Pyeongchang 2018: Did the 'Peace Olympics' bring harmony?

Before they had even started, these games were being described as the "Peace Olympics".

In an opening ceremony heavy with symbolism, they formed a giant dove of peace from flickering candlelight, and athletes from the two Koreas marched together under a unified flag.

The theme was said to be peace and harmony.

Later, a member of the Olympic Committee said the joint Korean women's hockey team should be nominated for the Nobel Peace Prize.

But as the Olympic flame goes out, and the North Korean cheer squad heads home, we should perhaps weigh up how much of this euphoria is likely to stick around.

Calling them the "Peace Olympics" may be taking it a little far, and ditto for the Nobel Prize, but this was at least a peaceful Olympics, and that in itself is no small feat given where we were.

Just a few months ago, there were concerns about whether it would even be safe for athletes and spectators to travel to Pyeongchang - 40 miles from the world's most heavily militarised border, and not long after North Korea's most powerful nuclear and intercontinental ballistic missile tests to date.

The games end with high-level contact between North and South Korea resumed, their military hotline restored, and talks underway towards the first inter-Korean summit in a decade.

This can only make what had been an increasingly dangerous situation safer.

These Olympics have also brought some much-needed breathing space, and a chance for all sides, if not to take a step back from the precipice, at least to pause in the march towards it.
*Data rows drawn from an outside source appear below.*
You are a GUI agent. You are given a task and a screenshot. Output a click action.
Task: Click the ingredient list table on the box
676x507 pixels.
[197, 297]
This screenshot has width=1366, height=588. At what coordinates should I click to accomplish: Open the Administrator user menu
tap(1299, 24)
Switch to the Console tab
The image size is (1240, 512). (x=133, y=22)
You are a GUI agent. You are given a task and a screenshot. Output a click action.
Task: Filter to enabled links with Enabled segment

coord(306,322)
It is now more than two months since North Korea's last missile launch, with the start of annual US-South Korean military exercises, which always trigger a furious response from Pyongyang, similarly pushed back until after the end of the Olympic truce.

All this has not been without personal risk for South Korea's President Moon Jae-In.
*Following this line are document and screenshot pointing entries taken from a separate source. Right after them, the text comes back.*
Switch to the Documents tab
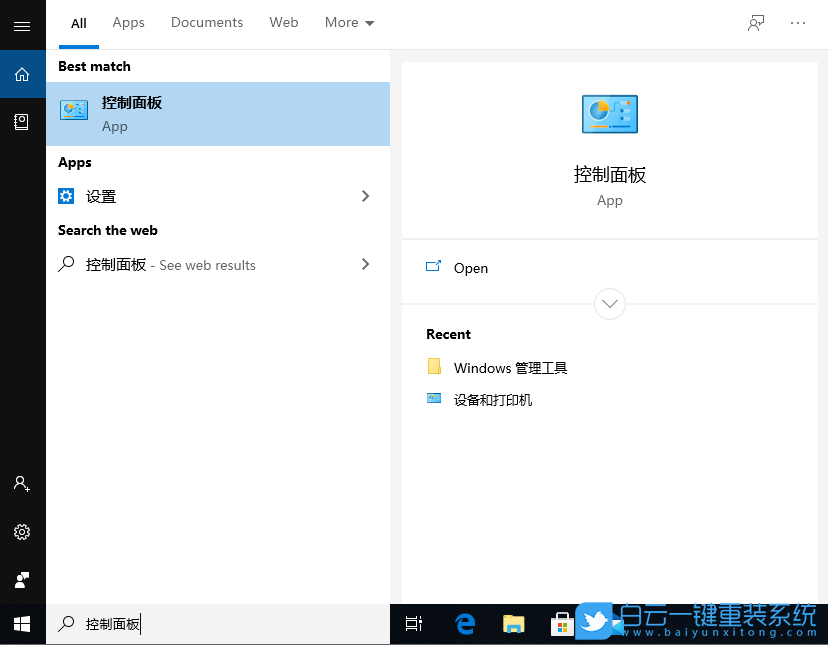This screenshot has height=645, width=828. coord(206,22)

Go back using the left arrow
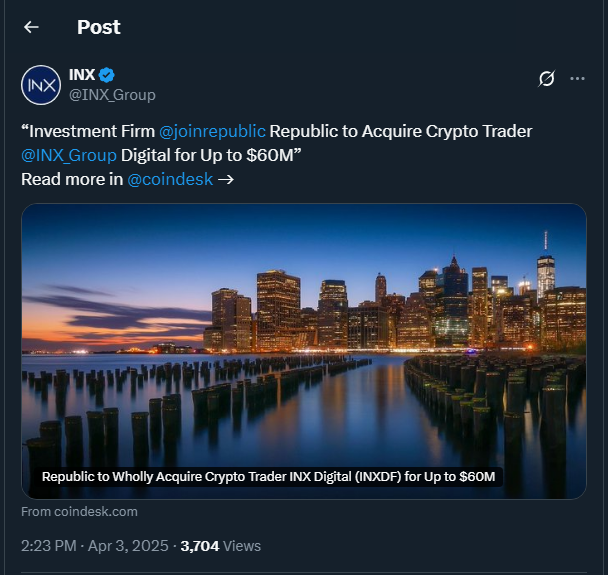(x=31, y=27)
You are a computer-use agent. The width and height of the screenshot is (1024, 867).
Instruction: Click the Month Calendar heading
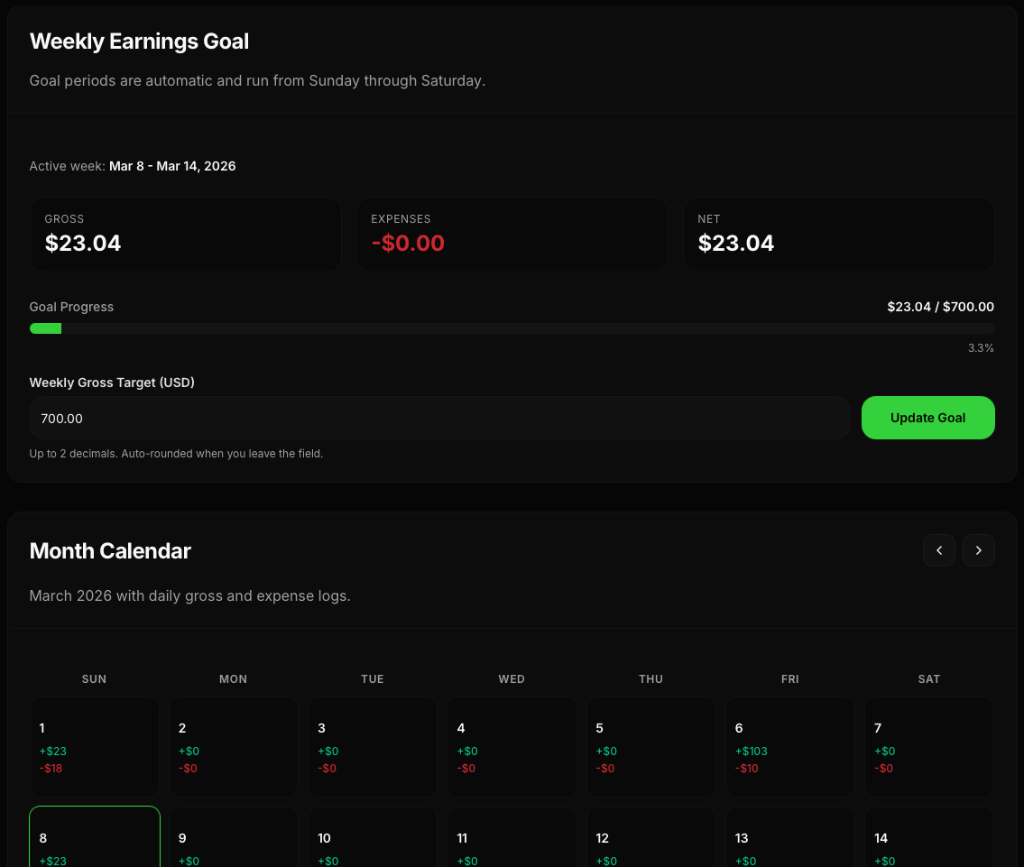[110, 551]
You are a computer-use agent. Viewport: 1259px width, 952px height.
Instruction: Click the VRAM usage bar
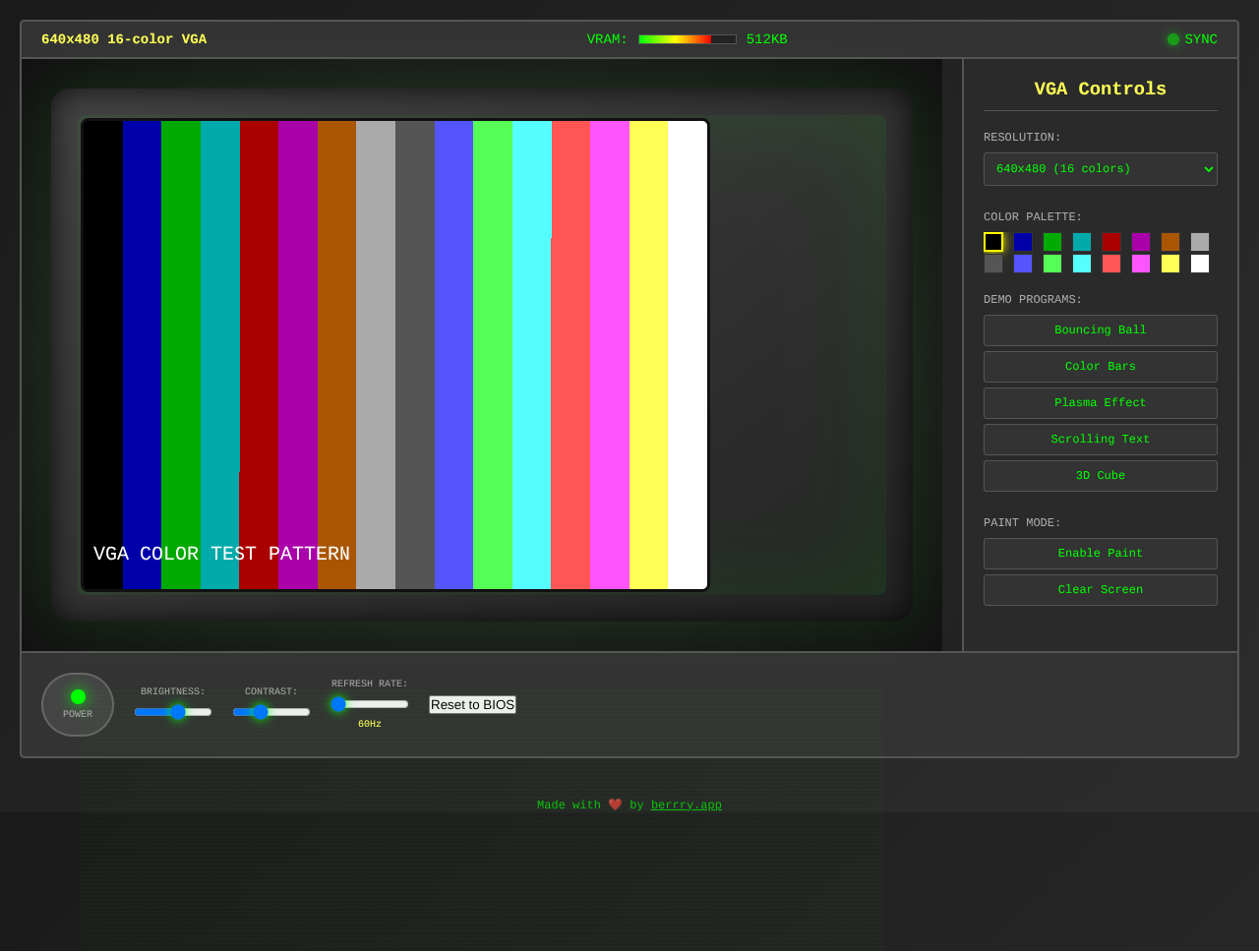coord(687,38)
His approval rating was hit hard by the decision to form the unified hockey team, particularly among the younger generation that helped elect him, who have grown up with little emotional attachment to the North and less interest in reunification, more concern about the economy and being treated fairly.

Elsewhere, critics accuse him of allowing the Kim regime to turn these games into the "propaganda Olympics" and to drive a wedge between Seoul and Washington.
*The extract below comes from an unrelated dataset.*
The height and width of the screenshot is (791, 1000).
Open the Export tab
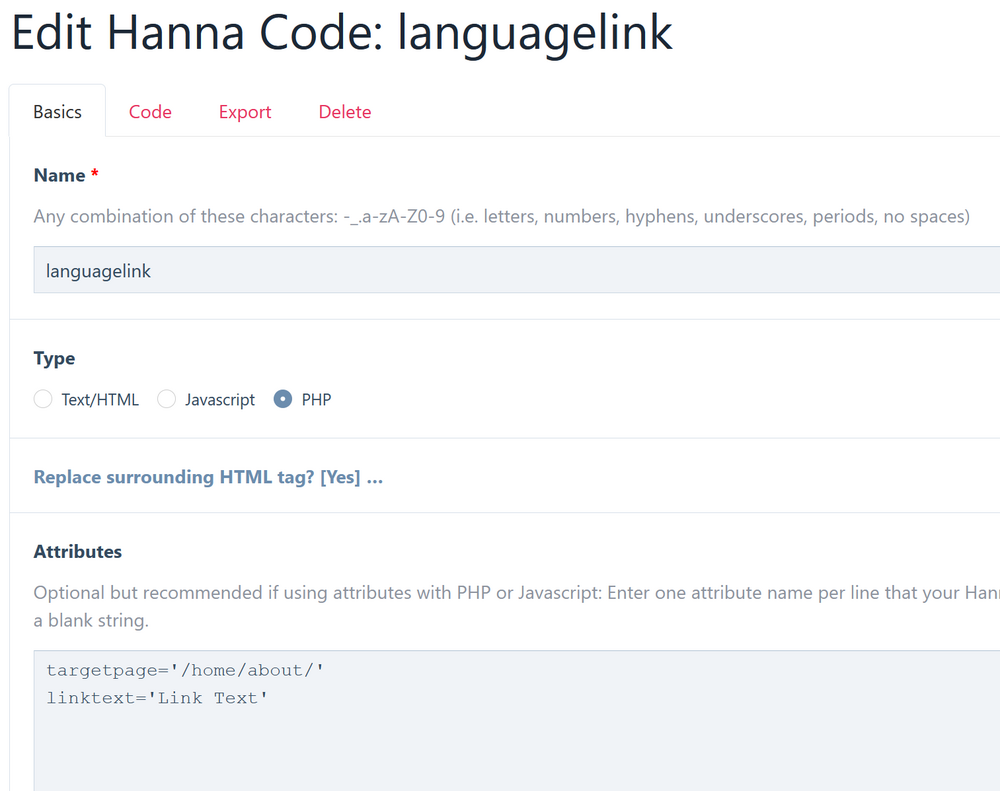click(x=245, y=112)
And what has not changed, and no amount of ice hockey can resolve, are the fundamental tensions underneath.

Kim Jong Un shows no sign of voluntarily giving up the nuclear weapons he tells his people they need to survive, and which he appears to believe will prevent him from ending his days like Muammar Gaddafi or Saddam Hussein.

South Korea and the US say they cannot live with a nuclear-armed North Korea, and future talks must be aimed towards denuclearisation.

So we should be realistic about the prospects for an imminent breakthrough, and how much 16 days of sport can achieve.

But we are at least now talking about talking, and that is preferable to talking about military action, which is where this seemed to be heading.